Dziecko zostało porwane dwa tygodnie temu. Odnaleziono je w miniony piątek. Ojcu zaocznie postawiono zarzuty i poszukiwano go na podstawie listu gończego. Niezgodnie z prawem mówi mecenas Andrzej Rogojski.
Przekonuje, że - wbrew temu, co twierdzi prokuratura - jego klient nie jest pozbawiony praw rodzicielskich ani nie ma ich ograniczonych, dlatego nie może być mowy o uprowadzeniu, a jedynie o przejęciu opieki.
Tłumaczy też, że od soboty każda próba kontaktu z aresztowanym mężczyzną, kończy się fiaskiem, co z kolei jest ewidentnym łamaniem, zagwarantowanego przez Konstytucję, prawa do obrony.

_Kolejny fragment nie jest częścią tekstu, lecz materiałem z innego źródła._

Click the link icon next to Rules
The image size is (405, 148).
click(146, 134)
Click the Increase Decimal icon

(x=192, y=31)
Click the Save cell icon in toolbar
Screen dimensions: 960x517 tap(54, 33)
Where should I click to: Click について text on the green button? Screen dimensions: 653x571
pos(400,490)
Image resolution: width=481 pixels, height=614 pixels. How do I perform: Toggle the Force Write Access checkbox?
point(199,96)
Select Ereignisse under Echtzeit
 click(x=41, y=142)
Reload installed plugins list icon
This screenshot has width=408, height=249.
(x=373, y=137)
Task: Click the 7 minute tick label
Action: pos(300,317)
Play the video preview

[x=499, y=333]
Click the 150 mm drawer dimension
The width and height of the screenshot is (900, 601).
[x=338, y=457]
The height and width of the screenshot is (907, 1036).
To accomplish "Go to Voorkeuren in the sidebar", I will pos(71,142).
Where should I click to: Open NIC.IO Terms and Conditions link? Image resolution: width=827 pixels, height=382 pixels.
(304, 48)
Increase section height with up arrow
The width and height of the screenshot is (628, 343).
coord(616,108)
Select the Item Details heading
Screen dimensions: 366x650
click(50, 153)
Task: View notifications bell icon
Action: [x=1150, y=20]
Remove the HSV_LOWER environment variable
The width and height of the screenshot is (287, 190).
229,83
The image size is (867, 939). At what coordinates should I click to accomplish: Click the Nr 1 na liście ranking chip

Kobieta, której prokuratura postawiła zarzut udziału w porwaniu chłopca, broni ojca i oskarża wymiar sprawiedliwości. Jej zdaniem, w Radomiu wszystkie instytucje chciały ukryć dowody, świadczące o tym, że matka stosuje przemoc wobec dziecka, a kuratorzy, którzy nadzorowali spotkania mężczyzny z synem, w swoich sprawozdaniach poświadczali nieprawdę.
Ojciec chłopca przebywa w areszcie. Prawdopodobnie jutro zostanie przesłuchany w prokuraturze.
Grozi mu do pięciu lat więzienia.
Ojciec Fabiana zlecił porwanie chłopca sprzed jednego z bloków w Radomiu. 3-latka wyrwali matce trzej mężczyźni, którzy zabrali dziecko do samochodu i odjechali. W związku z porwaniem Fabiana uruchomiono system Child Alert, dzięki któremu informacja na temat tego zdarzenia znalazła się na elektronicznych billboardach w całym kraju. Ojciec chłopca od lat jest skonfliktowany z jego matką.